Show HN: Our alternative to recruiter spam
Hi HN. We were tired of recruiters so we built this because it was something we wish existed. We had "satisfying" jobs and liked who we worked with but we were not naive and knew there could be a better job out there. Either building a product more aligned with our personal interests, making more doing something we enjoyed even more, or work with a team that challenged us further. It was too time consuming to actively look for jobs and the thought of dealing with incompetent recruiters turned us off so we built Pitchbox. We link to think of it as a talent agency for developers so only personally relevant jobs are pitched to you... think of it as "Here's what I'm looking for, if you can provide it then let's talk"

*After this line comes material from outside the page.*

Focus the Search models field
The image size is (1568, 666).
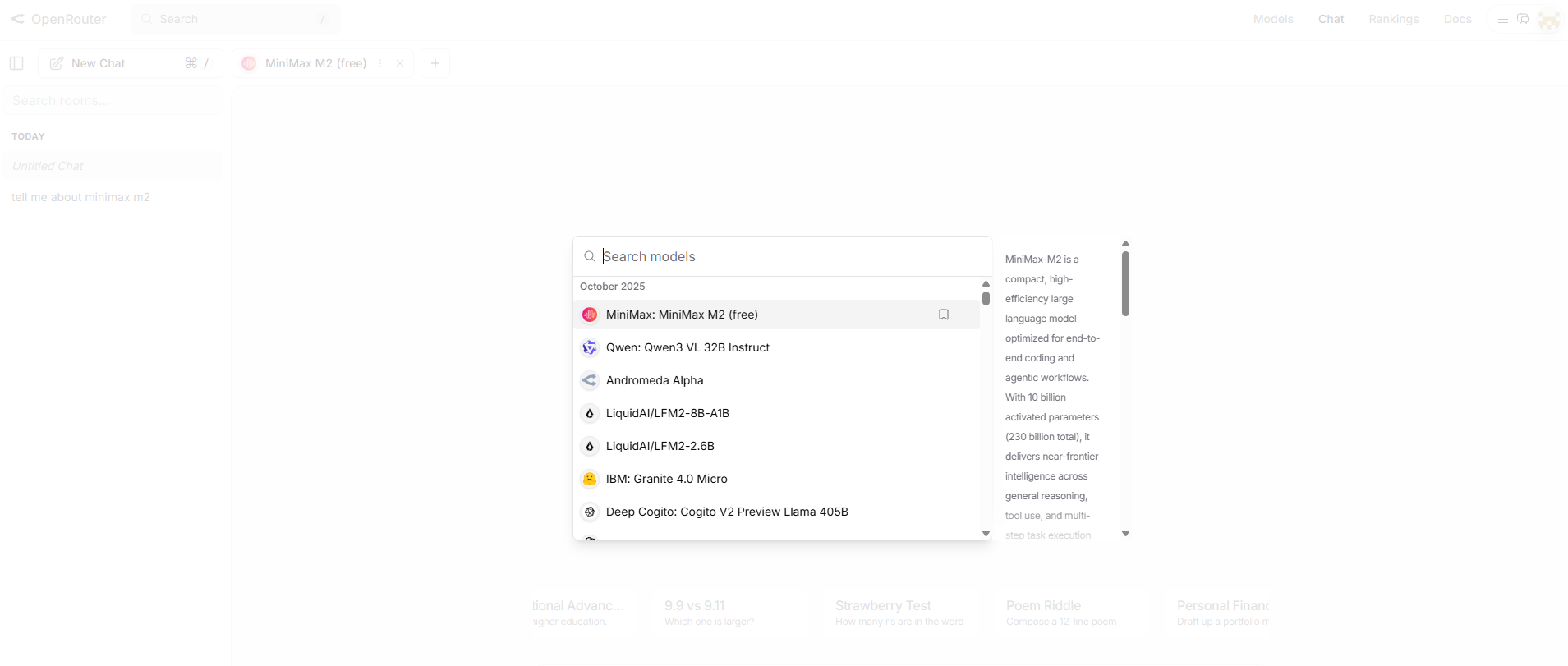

Is this something that you want?
I'm currently hiring developers, and I also hate recruiters, for the reasons you outline. I was interested to learn about your flat $25K fee in the comments here, and I can tell you that I'd be unlikely to pay it. I have other ways to find developers that aren't so expensive.

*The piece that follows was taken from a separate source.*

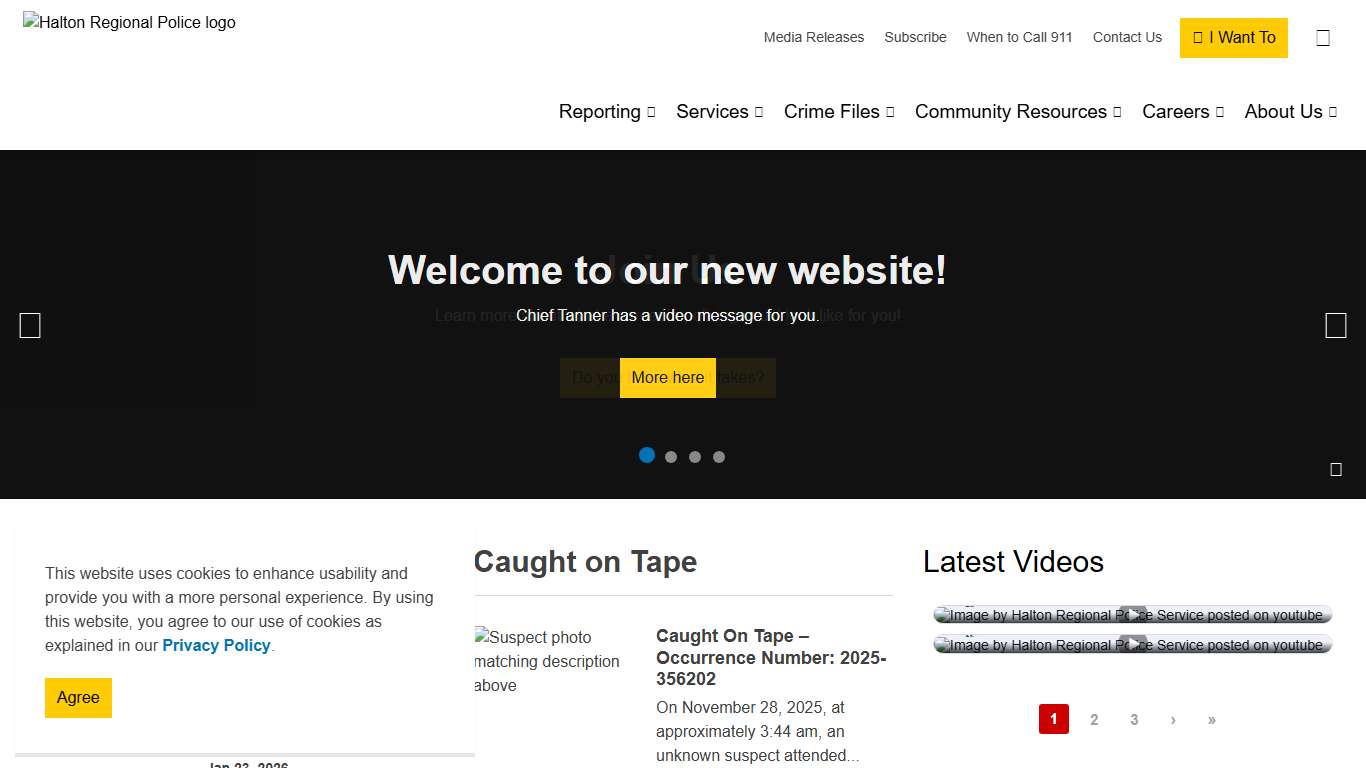This screenshot has height=768, width=1366.
Task: Open the search icon in header
Action: [x=1323, y=38]
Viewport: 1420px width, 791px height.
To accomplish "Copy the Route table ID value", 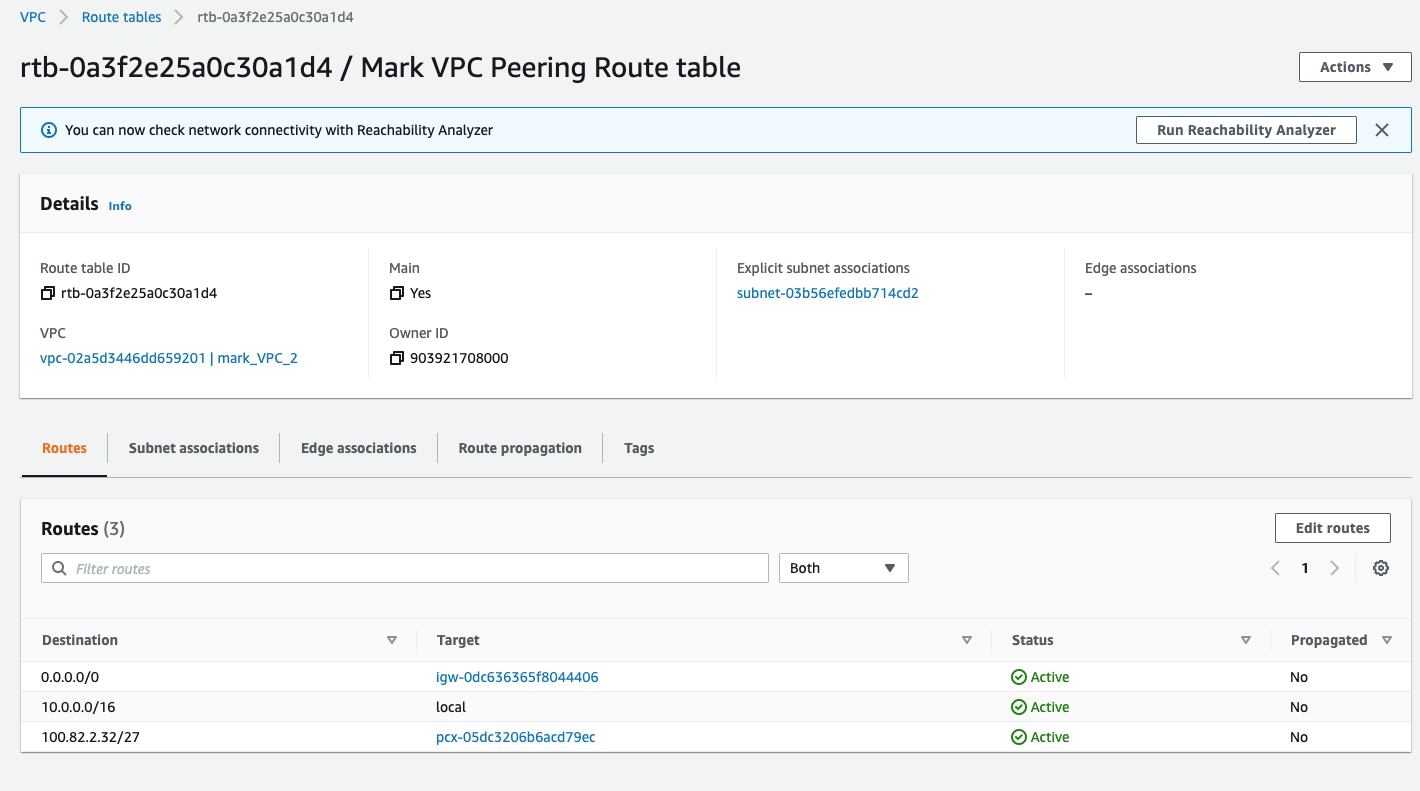I will click(48, 294).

If I'd bothered to sign up after reading "It's free to get started" then learned later about the hefty fee, I'd be disappointed at best. Since I didn't sign up, I don't know how much bait there is before the switch, but if you talk about the fee right away after the signup I guess it's sort of okay, since you didn't waste much of my time but you did receive my contact information under false pretenses.
I'll be interested to see how many takers you get at that fee level.
Sorry, but what part of 'Stay anonymous ... 100% Private & confidential - Learn your market value without your current employer ever knowing' involves me giving you my name, current employer, current title, and email address in step 2? That's just down-right cognitive dissonance. The landing page doesn't give me enough assurance, but to get any more details, I have to click through. Or do you expect a curious candidate to read the two pages of legalese (Terms of Service, Privacy Policy)? Not saying we wouldn't, but that's sort of a slow, boring sell.
Our solution to recruiter spam:
Become a recruiter.
I'm sorry but how is your business model any different from that of a recruiter? (Other than claims of human or AI filtered quality.)
I just don't see how you will not run into the exact same problems that existing recruiters run into.
What makes you different than a normal recruiter building profiles of companies and employers and soliciting both? This just looks very familiar, abeit drop dead gorgeous. :-)
I guess if good design and AI are enough to solve the recruiter problem, then count me in, it's just not clear to me how you are really different from your landing page. (Other than of course it is beautiful, seriously fantastic work.)
As a developer, I love the concept - obviously, a tool that filters for great jobs and pitches them to developers is really appealing. However I'm curious about a few things:
1) It sounds like companies are hand picked. On the other side: How do you filter for great developers? I'm sure you can't assume every prospective employee signup is a top-tier developer. Do you have some algorithmic, human, or other process?
2) As someone about to graduate and transition to a PHD program after the summer, I'm looking at technically challenging summer internships. I'm sure there are other prospective interns. Do you have any plans to support matching summer internships?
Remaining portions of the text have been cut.